借地権付物件とは、簡単にいうと「借りた土地=借地の上に建つ物件」のことです。一般的な物件とは違い、土地と建物の所有者は異なります。

ここではより踏み込んで、借地権についても理解しておきましょう。

借地権とは「土地を借りる権利」

借地権とは、地主などの第三者から土地を借りて対価を支払い、その上に建物を建てる権利を指します。なお、地主など貸す土地の所有者を「借地権設定者」、土地を借りる側を「借地権者」というため、併せて覚えておきましょう。

また、借地権はさらに地上権と賃借権の2つに分類することが可能です。

地上権と賃借権は、どちらも他人の所有する土地を使う権利ではあるものの、大きな違いがあります。

地上権の場合、その土地の上に建てた建物を売却したり、建て替えたりする場合に土地の所有者の許諾は原則必要ありません。
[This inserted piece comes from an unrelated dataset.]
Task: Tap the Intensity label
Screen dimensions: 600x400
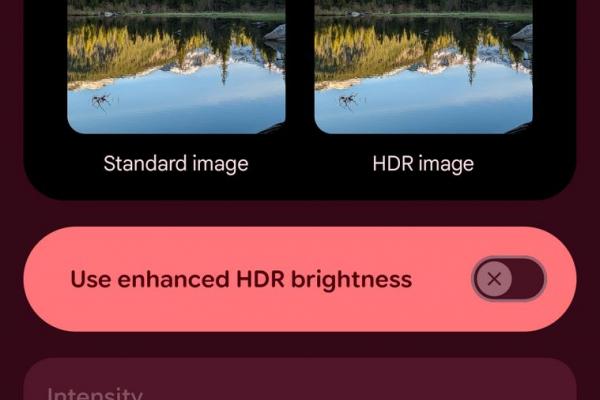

担保の設定も、原則として許諾なしに可能です。

一方、賃借権の場合、建物の売却や建て替え、担保の設定は原則として土地の所有者の許諾が必要になります。

つまり、地上権は土地の所有者にとって不利になりがちであるため、大半の借地権付物件では賃借権が設定されているのが実情です。そのため、基本的にアパートやマンション、一戸建てなど住宅を建てる目的で貸し借りをする場合、基本的には「借地権=賃借権」と考えて構いません。

借地権の種類

借地権を根拠となっている法律や、具体的な契約の内容で分けると、以下の4種類に分類できるため、以降において詳しく解説します。

旧借地権

旧借地権とは、旧借地法に基づく権利のことで、1992年8月よりも前に土地の貸し借りをした場合に発生する権利です。

なお、現行の借地借家法は1992年8月1日から施行されており、2025年現在はこの権利が新しく発生することはありません。

旧借地権の大きな特徴として、現行の借地借家法に基づく権利と比べ、借地権者(土地の借主)の権利が強いことが挙げられます。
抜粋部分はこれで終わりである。